**YOUR GOAL**
Go through the listing and write out all of it exactly.

**MATERIAL TO PROCESS**
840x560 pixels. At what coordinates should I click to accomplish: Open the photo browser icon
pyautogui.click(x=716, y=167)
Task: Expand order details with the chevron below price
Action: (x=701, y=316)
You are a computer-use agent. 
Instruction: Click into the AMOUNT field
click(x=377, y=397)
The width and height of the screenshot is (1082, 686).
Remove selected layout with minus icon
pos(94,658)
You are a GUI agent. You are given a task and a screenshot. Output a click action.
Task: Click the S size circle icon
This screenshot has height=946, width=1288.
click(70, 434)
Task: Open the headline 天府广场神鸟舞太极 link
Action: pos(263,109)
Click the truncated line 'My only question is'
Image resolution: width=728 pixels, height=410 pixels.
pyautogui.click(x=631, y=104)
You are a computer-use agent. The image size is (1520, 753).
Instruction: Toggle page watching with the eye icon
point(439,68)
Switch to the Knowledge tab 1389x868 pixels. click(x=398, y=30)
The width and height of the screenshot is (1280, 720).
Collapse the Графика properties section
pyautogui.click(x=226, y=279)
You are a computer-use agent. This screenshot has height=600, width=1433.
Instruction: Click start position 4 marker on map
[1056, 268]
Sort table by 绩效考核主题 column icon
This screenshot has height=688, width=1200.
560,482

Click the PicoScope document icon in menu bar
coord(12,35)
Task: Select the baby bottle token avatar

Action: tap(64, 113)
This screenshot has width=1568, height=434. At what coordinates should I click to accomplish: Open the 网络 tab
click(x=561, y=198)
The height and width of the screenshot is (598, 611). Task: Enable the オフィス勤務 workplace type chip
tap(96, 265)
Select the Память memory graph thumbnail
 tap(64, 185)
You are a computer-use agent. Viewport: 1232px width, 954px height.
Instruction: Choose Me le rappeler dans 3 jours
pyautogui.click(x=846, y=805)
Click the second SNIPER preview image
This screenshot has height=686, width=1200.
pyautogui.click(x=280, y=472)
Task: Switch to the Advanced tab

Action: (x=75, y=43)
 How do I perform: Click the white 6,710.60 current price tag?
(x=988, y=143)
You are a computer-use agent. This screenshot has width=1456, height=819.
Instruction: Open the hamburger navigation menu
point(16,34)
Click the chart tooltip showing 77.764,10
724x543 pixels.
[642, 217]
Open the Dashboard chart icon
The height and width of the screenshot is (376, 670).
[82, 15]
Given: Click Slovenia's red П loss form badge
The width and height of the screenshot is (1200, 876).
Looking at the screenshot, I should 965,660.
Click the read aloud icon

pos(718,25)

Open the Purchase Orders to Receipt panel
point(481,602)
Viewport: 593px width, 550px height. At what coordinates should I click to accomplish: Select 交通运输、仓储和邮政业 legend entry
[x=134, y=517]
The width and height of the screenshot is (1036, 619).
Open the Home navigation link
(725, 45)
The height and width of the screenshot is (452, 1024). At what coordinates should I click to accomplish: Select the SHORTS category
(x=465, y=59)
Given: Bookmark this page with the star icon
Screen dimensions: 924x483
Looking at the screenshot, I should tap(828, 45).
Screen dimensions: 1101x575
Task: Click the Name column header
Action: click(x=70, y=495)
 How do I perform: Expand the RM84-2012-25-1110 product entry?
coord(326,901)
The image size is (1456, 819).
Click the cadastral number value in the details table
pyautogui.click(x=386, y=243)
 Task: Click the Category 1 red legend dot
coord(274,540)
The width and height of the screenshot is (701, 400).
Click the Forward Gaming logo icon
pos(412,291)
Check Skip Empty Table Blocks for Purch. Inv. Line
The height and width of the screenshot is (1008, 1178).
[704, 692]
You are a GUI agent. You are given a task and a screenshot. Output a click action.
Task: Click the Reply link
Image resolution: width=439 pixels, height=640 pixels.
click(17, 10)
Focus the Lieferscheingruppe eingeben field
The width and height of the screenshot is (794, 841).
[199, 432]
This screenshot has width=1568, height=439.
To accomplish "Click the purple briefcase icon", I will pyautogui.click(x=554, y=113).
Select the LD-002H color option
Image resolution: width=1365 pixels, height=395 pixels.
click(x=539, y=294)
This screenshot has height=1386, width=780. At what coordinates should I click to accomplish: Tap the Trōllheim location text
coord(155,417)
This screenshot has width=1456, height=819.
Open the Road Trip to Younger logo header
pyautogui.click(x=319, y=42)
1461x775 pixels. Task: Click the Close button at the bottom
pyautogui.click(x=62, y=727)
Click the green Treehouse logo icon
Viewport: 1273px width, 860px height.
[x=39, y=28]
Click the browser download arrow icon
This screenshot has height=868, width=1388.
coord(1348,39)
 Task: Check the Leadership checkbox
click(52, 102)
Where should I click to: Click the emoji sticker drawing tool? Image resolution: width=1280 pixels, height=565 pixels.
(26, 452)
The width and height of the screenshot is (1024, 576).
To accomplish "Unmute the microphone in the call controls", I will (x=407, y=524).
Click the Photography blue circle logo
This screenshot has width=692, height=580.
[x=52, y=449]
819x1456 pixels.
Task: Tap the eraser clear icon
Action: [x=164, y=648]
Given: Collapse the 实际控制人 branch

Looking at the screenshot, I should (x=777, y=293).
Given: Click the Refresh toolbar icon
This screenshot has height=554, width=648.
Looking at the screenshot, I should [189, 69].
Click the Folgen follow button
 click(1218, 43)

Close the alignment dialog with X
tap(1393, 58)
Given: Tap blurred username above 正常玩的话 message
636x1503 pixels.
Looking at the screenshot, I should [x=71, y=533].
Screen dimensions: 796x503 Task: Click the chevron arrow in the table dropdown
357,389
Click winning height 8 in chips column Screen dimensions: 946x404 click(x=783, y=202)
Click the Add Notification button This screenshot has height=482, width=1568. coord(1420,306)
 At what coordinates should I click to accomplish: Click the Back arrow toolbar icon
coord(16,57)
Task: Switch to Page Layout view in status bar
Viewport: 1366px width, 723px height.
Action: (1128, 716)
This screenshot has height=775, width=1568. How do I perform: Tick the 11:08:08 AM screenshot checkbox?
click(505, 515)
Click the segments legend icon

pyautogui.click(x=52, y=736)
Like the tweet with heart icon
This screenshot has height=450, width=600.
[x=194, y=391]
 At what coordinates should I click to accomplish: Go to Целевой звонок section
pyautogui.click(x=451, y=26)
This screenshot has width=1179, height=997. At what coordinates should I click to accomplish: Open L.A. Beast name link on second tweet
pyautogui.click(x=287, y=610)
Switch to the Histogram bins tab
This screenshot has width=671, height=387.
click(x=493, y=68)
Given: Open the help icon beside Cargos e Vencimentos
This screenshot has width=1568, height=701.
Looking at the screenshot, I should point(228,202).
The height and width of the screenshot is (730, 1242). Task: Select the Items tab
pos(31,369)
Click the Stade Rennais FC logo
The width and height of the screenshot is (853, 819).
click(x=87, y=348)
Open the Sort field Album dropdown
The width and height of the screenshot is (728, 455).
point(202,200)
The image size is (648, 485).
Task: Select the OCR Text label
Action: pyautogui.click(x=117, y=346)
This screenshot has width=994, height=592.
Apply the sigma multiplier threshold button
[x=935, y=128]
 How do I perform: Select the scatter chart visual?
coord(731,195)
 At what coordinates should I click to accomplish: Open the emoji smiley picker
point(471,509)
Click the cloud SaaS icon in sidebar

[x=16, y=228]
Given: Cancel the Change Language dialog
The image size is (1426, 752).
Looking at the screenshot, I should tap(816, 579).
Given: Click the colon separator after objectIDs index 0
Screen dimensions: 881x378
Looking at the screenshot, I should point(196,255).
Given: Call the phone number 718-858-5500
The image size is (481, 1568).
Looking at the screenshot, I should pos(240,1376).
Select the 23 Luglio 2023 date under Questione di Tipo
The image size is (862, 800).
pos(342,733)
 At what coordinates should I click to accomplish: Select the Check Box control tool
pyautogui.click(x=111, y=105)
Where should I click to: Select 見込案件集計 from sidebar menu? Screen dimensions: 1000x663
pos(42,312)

**ANSWER SECTION**
840x560 pixels. At what coordinates should I click to accomplish: Open the photo browser icon
pyautogui.click(x=716, y=167)
Task: Expand order details with the chevron below price
Action: (x=701, y=316)
You are a computer-use agent. 
Instruction: Click into the AMOUNT field
click(x=377, y=397)
The width and height of the screenshot is (1082, 686).
Remove selected layout with minus icon
pos(94,658)
You are a GUI agent. You are given a task and a screenshot. Output a click action.
Task: Click the S size circle icon
This screenshot has height=946, width=1288.
click(70, 434)
Task: Open the headline 天府广场神鸟舞太极 link
Action: pos(263,109)
Click the truncated line 'My only question is'
Image resolution: width=728 pixels, height=410 pixels.
pyautogui.click(x=631, y=104)
You are a computer-use agent. The image size is (1520, 753).
Instruction: Toggle page watching with the eye icon
point(439,68)
Switch to the Knowledge tab 1389x868 pixels. click(x=398, y=30)
The width and height of the screenshot is (1280, 720).
Collapse the Графика properties section
pyautogui.click(x=226, y=279)
You are a computer-use agent. This screenshot has height=600, width=1433.
Instruction: Click start position 4 marker on map
[1056, 268]
Sort table by 绩效考核主题 column icon
This screenshot has height=688, width=1200.
560,482

Click the PicoScope document icon in menu bar
coord(12,35)
Task: Select the baby bottle token avatar

Action: tap(64, 113)
This screenshot has width=1568, height=434. At what coordinates should I click to accomplish: Open the 网络 tab
click(x=561, y=198)
The height and width of the screenshot is (598, 611). Task: Enable the オフィス勤務 workplace type chip
tap(96, 265)
Select the Память memory graph thumbnail
 tap(64, 185)
You are a computer-use agent. Viewport: 1232px width, 954px height.
Instruction: Choose Me le rappeler dans 3 jours
pyautogui.click(x=846, y=805)
Click the second SNIPER preview image
This screenshot has height=686, width=1200.
pyautogui.click(x=280, y=472)
Task: Switch to the Advanced tab

Action: (x=75, y=43)
 How do I perform: Click the white 6,710.60 current price tag?
(x=988, y=143)
You are a computer-use agent. This screenshot has width=1456, height=819.
Instruction: Open the hamburger navigation menu
point(16,34)
Click the chart tooltip showing 77.764,10
724x543 pixels.
[642, 217]
Open the Dashboard chart icon
The height and width of the screenshot is (376, 670).
[82, 15]
Given: Click Slovenia's red П loss form badge
The width and height of the screenshot is (1200, 876).
Looking at the screenshot, I should 965,660.
Click the read aloud icon

pos(718,25)

Open the Purchase Orders to Receipt panel
point(481,602)
Viewport: 593px width, 550px height. At what coordinates should I click to accomplish: Select 交通运输、仓储和邮政业 legend entry
[x=134, y=517]
The width and height of the screenshot is (1036, 619).
Open the Home navigation link
(725, 45)
The height and width of the screenshot is (452, 1024). At what coordinates should I click to accomplish: Select the SHORTS category
(x=465, y=59)
Given: Bookmark this page with the star icon
Screen dimensions: 924x483
Looking at the screenshot, I should tap(828, 45).
Screen dimensions: 1101x575
Task: Click the Name column header
Action: click(x=70, y=495)
 How do I perform: Expand the RM84-2012-25-1110 product entry?
coord(326,901)
The image size is (1456, 819).
Click the cadastral number value in the details table
pyautogui.click(x=386, y=243)
 Task: Click the Category 1 red legend dot
coord(274,540)
The width and height of the screenshot is (701, 400).
Click the Forward Gaming logo icon
pos(412,291)
Check Skip Empty Table Blocks for Purch. Inv. Line
The height and width of the screenshot is (1008, 1178).
[704, 692]
You are a GUI agent. You are given a task and a screenshot. Output a click action.
Task: Click the Reply link
Image resolution: width=439 pixels, height=640 pixels.
click(17, 10)
Focus the Lieferscheingruppe eingeben field
The width and height of the screenshot is (794, 841).
[199, 432]
This screenshot has width=1568, height=439.
To accomplish "Click the purple briefcase icon", I will pyautogui.click(x=554, y=113).
Select the LD-002H color option
Image resolution: width=1365 pixels, height=395 pixels.
click(x=539, y=294)
This screenshot has height=1386, width=780. At what coordinates should I click to accomplish: Tap the Trōllheim location text
coord(155,417)
This screenshot has width=1456, height=819.
Open the Road Trip to Younger logo header
pyautogui.click(x=319, y=42)
1461x775 pixels. Task: Click the Close button at the bottom
pyautogui.click(x=62, y=727)
Click the green Treehouse logo icon
Viewport: 1273px width, 860px height.
[x=39, y=28]
Click the browser download arrow icon
This screenshot has height=868, width=1388.
coord(1348,39)
 Task: Check the Leadership checkbox
click(52, 102)
Where should I click to: Click the emoji sticker drawing tool? Image resolution: width=1280 pixels, height=565 pixels.
(26, 452)
The width and height of the screenshot is (1024, 576).
To accomplish "Unmute the microphone in the call controls", I will (x=407, y=524).
Click the Photography blue circle logo
This screenshot has width=692, height=580.
[x=52, y=449]
819x1456 pixels.
Task: Tap the eraser clear icon
Action: [x=164, y=648]
Given: Collapse the 实际控制人 branch

Looking at the screenshot, I should (x=777, y=293).
Given: Click the Refresh toolbar icon
This screenshot has height=554, width=648.
Looking at the screenshot, I should [189, 69].
Click the Folgen follow button
 click(1218, 43)

Close the alignment dialog with X
tap(1393, 58)
Given: Tap blurred username above 正常玩的话 message
636x1503 pixels.
Looking at the screenshot, I should [x=71, y=533].
Screen dimensions: 796x503 Task: Click the chevron arrow in the table dropdown
357,389
Click winning height 8 in chips column Screen dimensions: 946x404 click(x=783, y=202)
Click the Add Notification button This screenshot has height=482, width=1568. coord(1420,306)
 At what coordinates should I click to accomplish: Click the Back arrow toolbar icon
coord(16,57)
Task: Switch to Page Layout view in status bar
Viewport: 1366px width, 723px height.
Action: (1128, 716)
This screenshot has height=775, width=1568. How do I perform: Tick the 11:08:08 AM screenshot checkbox?
click(505, 515)
Click the segments legend icon

pyautogui.click(x=52, y=736)
Like the tweet with heart icon
This screenshot has height=450, width=600.
[x=194, y=391]
 At what coordinates should I click to accomplish: Go to Целевой звонок section
pyautogui.click(x=451, y=26)
This screenshot has width=1179, height=997. At what coordinates should I click to accomplish: Open L.A. Beast name link on second tweet
pyautogui.click(x=287, y=610)
Switch to the Histogram bins tab
This screenshot has width=671, height=387.
click(x=493, y=68)
Given: Open the help icon beside Cargos e Vencimentos
This screenshot has width=1568, height=701.
Looking at the screenshot, I should point(228,202).
The height and width of the screenshot is (730, 1242). Task: Select the Items tab
pos(31,369)
Click the Stade Rennais FC logo
The width and height of the screenshot is (853, 819).
click(x=87, y=348)
Open the Sort field Album dropdown
The width and height of the screenshot is (728, 455).
point(202,200)
The image size is (648, 485).
Task: Select the OCR Text label
Action: pyautogui.click(x=117, y=346)
This screenshot has width=994, height=592.
Apply the sigma multiplier threshold button
[x=935, y=128]
 How do I perform: Select the scatter chart visual?
coord(731,195)
 At what coordinates should I click to accomplish: Open the emoji smiley picker
point(471,509)
Click the cloud SaaS icon in sidebar

[x=16, y=228]
Given: Cancel the Change Language dialog
The image size is (1426, 752).
Looking at the screenshot, I should tap(816, 579).
Given: Click the colon separator after objectIDs index 0
Screen dimensions: 881x378
Looking at the screenshot, I should point(196,255).
Given: Call the phone number 718-858-5500
The image size is (481, 1568).
Looking at the screenshot, I should pos(240,1376).
Select the 23 Luglio 2023 date under Questione di Tipo
The image size is (862, 800).
pos(342,733)
 At what coordinates should I click to accomplish: Select the Check Box control tool
pyautogui.click(x=111, y=105)
Where should I click to: Select 見込案件集計 from sidebar menu? Screen dimensions: 1000x663
pos(42,312)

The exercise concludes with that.